[Start of section]
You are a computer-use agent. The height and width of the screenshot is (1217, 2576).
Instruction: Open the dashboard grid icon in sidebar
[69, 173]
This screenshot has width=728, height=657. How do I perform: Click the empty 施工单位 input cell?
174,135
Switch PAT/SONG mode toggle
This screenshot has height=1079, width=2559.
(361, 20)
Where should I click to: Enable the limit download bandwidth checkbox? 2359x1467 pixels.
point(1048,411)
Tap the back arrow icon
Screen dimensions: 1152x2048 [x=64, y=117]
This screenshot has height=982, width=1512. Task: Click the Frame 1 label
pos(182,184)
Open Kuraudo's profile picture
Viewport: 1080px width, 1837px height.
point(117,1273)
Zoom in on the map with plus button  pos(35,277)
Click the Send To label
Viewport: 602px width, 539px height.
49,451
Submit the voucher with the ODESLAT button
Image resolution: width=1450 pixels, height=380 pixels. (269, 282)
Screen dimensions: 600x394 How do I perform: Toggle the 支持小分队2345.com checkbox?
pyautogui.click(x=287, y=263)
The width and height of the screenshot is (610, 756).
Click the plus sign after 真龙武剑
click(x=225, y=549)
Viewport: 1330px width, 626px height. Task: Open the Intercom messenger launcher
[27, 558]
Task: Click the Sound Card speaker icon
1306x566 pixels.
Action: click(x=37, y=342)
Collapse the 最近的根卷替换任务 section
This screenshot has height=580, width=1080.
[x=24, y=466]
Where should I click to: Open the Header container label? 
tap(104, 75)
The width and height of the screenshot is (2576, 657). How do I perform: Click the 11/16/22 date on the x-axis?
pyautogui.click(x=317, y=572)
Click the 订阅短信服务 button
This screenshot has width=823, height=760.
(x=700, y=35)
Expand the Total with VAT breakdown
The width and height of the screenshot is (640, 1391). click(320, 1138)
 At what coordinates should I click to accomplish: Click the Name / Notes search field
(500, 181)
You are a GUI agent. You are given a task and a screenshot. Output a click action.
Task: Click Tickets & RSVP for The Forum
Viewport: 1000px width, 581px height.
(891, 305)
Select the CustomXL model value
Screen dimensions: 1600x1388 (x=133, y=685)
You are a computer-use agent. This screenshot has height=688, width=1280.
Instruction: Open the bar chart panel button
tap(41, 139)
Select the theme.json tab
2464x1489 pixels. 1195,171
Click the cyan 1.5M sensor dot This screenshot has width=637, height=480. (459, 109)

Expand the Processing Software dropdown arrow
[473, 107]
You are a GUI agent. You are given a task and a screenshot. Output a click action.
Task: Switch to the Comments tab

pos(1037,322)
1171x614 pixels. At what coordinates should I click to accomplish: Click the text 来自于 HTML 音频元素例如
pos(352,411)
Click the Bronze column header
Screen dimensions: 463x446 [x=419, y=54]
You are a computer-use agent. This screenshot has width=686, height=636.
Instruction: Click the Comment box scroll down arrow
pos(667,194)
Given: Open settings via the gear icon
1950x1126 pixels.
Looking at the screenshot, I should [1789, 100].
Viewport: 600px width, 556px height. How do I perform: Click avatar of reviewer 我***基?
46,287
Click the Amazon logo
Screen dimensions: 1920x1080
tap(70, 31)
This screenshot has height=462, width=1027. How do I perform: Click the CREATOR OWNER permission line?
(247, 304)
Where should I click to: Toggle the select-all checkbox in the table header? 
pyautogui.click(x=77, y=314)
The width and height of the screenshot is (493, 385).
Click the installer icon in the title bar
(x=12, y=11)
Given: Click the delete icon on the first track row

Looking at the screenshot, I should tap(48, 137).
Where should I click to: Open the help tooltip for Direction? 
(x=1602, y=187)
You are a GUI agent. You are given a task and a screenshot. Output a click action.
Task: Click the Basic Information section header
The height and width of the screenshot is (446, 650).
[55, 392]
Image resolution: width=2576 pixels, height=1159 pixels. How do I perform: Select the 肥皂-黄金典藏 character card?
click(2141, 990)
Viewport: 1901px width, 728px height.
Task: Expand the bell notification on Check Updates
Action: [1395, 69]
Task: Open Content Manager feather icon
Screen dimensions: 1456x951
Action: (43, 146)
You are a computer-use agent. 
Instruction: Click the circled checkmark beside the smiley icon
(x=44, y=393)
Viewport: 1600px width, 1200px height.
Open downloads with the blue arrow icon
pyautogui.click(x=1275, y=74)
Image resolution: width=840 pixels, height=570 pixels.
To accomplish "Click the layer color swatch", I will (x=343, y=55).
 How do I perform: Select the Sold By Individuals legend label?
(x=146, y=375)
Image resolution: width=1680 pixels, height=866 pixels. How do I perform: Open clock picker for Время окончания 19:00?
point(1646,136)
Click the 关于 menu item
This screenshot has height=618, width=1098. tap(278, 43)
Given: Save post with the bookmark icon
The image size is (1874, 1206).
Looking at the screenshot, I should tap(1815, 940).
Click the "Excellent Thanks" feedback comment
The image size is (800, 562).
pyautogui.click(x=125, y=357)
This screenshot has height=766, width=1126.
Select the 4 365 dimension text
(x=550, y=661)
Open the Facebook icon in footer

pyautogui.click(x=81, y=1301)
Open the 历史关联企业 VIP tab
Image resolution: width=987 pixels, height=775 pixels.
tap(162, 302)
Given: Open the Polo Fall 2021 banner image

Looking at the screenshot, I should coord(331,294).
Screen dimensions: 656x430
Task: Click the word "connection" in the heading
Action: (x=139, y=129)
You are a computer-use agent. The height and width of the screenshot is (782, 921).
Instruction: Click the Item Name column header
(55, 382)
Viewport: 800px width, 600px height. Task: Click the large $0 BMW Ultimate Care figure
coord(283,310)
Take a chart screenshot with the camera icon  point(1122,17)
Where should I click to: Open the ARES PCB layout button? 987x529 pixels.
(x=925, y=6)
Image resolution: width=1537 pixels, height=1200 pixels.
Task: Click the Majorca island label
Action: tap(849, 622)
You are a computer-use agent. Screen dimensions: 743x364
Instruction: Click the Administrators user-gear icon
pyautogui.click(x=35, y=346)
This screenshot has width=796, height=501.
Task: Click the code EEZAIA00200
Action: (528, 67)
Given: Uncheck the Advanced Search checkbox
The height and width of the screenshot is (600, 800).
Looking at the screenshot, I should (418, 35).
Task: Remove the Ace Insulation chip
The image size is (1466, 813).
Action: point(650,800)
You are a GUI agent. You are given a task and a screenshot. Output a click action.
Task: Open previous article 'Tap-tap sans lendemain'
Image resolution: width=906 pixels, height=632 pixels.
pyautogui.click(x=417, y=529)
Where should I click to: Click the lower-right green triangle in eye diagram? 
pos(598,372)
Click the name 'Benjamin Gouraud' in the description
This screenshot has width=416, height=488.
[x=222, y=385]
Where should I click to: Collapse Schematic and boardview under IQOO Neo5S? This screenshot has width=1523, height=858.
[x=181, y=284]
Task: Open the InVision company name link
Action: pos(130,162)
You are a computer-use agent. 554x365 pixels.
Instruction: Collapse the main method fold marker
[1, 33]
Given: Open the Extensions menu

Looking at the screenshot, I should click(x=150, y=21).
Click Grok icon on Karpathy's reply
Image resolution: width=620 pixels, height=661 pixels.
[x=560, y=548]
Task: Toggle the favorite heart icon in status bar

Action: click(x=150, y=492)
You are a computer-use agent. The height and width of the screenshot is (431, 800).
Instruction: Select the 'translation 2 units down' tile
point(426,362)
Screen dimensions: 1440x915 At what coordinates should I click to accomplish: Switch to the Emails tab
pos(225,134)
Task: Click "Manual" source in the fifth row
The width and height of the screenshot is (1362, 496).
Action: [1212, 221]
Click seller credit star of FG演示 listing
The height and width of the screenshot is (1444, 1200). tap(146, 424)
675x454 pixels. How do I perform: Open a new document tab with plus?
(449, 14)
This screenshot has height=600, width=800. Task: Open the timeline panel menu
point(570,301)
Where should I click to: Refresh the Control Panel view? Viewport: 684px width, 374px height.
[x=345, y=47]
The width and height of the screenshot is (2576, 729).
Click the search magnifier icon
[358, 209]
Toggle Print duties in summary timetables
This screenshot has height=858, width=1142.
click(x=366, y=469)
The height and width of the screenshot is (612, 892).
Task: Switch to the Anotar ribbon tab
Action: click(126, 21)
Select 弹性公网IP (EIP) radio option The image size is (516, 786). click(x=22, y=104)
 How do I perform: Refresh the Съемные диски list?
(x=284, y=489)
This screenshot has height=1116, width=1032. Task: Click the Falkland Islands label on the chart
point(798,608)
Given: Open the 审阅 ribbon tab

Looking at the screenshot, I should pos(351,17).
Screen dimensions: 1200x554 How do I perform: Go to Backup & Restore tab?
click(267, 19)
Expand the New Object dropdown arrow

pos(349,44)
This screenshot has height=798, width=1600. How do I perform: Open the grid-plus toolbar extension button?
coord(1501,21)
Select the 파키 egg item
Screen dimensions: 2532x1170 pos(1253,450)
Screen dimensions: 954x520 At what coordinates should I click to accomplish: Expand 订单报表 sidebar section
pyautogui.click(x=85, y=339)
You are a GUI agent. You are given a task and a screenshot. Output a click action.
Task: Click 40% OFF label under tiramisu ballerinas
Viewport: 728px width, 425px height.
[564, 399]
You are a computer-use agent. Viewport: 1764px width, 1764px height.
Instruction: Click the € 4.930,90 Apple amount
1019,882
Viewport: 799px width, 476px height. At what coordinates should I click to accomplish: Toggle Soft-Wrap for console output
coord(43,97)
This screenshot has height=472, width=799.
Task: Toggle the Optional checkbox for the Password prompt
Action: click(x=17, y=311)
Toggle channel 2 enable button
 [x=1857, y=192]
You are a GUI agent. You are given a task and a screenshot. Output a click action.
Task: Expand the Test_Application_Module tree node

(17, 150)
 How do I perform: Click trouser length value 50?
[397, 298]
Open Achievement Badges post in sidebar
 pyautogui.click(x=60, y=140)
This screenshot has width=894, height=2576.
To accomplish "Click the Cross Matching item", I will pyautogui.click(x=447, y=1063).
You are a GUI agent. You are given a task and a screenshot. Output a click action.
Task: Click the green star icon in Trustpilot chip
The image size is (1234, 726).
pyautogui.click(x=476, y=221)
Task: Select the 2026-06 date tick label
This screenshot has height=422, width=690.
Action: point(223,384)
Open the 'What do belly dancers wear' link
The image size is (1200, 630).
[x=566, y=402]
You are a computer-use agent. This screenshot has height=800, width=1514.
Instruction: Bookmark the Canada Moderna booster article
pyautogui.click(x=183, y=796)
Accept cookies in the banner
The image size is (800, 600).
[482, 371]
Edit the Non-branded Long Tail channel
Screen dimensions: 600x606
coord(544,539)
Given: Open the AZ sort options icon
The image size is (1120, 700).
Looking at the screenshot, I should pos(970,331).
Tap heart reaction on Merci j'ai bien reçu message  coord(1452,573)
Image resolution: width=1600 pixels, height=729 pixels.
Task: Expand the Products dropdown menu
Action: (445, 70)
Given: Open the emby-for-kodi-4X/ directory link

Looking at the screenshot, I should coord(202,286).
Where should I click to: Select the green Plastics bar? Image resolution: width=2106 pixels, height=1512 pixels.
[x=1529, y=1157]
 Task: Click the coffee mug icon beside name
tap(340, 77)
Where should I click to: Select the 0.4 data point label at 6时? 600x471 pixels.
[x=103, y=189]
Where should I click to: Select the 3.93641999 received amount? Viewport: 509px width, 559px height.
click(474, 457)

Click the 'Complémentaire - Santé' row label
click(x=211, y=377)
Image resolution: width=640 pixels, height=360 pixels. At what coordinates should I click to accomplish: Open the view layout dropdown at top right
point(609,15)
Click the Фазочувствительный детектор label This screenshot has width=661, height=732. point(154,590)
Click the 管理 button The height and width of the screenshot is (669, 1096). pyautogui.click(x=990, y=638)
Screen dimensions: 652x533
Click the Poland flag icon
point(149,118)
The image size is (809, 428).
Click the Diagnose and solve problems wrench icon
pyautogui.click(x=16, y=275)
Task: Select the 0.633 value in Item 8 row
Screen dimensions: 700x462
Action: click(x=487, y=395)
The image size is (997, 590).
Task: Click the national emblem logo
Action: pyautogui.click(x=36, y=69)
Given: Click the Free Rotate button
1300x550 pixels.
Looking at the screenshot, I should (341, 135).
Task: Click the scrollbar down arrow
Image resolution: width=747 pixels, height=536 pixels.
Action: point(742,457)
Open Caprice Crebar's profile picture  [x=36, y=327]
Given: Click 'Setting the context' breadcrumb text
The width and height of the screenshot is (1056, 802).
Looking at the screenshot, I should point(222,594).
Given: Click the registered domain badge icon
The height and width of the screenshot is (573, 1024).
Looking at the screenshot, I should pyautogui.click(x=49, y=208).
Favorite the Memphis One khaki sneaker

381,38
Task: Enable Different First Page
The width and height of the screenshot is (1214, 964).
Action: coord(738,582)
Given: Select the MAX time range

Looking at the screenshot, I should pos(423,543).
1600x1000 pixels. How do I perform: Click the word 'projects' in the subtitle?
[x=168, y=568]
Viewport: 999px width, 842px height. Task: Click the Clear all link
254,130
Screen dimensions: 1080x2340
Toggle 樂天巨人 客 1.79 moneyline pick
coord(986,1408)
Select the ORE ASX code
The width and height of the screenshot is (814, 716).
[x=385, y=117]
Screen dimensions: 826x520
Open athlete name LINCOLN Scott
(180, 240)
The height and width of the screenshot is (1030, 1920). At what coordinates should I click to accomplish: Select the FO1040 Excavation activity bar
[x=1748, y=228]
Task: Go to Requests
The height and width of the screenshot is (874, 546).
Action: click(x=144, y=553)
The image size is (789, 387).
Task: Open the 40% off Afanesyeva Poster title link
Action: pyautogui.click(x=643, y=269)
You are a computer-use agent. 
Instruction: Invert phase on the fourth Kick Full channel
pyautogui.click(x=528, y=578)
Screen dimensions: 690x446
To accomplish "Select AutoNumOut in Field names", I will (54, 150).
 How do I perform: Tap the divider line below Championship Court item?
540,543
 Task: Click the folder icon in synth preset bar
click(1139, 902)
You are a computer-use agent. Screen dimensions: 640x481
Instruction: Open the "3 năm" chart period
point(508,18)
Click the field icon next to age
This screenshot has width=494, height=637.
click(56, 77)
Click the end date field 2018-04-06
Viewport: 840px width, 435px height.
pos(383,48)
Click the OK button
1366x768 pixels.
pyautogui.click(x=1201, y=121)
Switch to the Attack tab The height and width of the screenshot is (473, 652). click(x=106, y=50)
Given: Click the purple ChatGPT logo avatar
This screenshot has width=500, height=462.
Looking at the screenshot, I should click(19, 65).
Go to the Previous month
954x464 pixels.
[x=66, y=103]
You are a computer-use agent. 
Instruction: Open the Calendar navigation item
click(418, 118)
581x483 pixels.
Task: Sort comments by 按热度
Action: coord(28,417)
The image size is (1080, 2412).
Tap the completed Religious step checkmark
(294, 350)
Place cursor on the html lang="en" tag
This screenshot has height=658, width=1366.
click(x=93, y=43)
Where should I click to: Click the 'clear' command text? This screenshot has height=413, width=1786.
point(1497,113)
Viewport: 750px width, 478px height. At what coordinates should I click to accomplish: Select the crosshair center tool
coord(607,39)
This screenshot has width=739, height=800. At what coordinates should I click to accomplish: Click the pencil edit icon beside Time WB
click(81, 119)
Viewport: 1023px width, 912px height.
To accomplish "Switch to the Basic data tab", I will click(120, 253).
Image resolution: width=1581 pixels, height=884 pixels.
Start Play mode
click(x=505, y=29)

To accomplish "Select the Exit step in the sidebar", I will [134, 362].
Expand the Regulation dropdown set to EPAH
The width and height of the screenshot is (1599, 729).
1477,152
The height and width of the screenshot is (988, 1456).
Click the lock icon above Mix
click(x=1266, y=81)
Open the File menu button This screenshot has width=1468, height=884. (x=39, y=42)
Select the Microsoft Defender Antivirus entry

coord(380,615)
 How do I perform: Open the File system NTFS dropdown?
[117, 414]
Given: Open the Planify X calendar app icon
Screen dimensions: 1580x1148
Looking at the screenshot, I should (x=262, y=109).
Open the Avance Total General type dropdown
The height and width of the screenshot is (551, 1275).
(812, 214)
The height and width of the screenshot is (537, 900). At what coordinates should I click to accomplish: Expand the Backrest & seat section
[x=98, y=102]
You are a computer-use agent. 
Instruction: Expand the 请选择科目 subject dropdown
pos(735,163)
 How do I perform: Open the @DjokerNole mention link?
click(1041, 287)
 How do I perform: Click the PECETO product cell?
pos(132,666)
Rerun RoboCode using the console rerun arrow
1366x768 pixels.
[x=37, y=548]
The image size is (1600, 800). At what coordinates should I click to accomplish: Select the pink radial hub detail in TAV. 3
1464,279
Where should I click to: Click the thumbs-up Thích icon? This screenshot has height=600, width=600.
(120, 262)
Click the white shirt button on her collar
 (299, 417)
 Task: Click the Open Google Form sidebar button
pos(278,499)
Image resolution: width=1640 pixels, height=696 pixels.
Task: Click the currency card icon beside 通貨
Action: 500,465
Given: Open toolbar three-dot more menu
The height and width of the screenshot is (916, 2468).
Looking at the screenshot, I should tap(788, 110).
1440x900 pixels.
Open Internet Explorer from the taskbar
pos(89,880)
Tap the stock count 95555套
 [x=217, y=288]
[End of section]
#### Assignment:
Look above for the line containing "The width and height of the screenshot is (1599, 729).", then please write out that line and each one after it through the end, exactly, with nothing else.

#### Output of the exercise:
The width and height of the screenshot is (1599, 729).
1477,152
The height and width of the screenshot is (988, 1456).
Click the lock icon above Mix
click(x=1266, y=81)
Open the File menu button This screenshot has width=1468, height=884. (x=39, y=42)
Select the Microsoft Defender Antivirus entry

coord(380,615)
 How do I perform: Open the File system NTFS dropdown?
[117, 414]
Given: Open the Planify X calendar app icon
Screen dimensions: 1580x1148
Looking at the screenshot, I should (x=262, y=109).
Open the Avance Total General type dropdown
The height and width of the screenshot is (551, 1275).
(812, 214)
The height and width of the screenshot is (537, 900). At what coordinates should I click to accomplish: Expand the Backrest & seat section
[x=98, y=102]
You are a computer-use agent. 
Instruction: Expand the 请选择科目 subject dropdown
pos(735,163)
 How do I perform: Open the @DjokerNole mention link?
click(1041, 287)
 How do I perform: Click the PECETO product cell?
pos(132,666)
Rerun RoboCode using the console rerun arrow
1366x768 pixels.
[x=37, y=548]
The image size is (1600, 800). At what coordinates should I click to accomplish: Select the pink radial hub detail in TAV. 3
1464,279
Where should I click to: Click the thumbs-up Thích icon? This screenshot has height=600, width=600.
(120, 262)
Click the white shirt button on her collar
 (299, 417)
 Task: Click the Open Google Form sidebar button
pos(278,499)
Image resolution: width=1640 pixels, height=696 pixels.
Task: Click the currency card icon beside 通貨
Action: 500,465
Given: Open toolbar three-dot more menu
The height and width of the screenshot is (916, 2468).
Looking at the screenshot, I should tap(788, 110).
1440x900 pixels.
Open Internet Explorer from the taskbar
pos(89,880)
Tap the stock count 95555套
 [x=217, y=288]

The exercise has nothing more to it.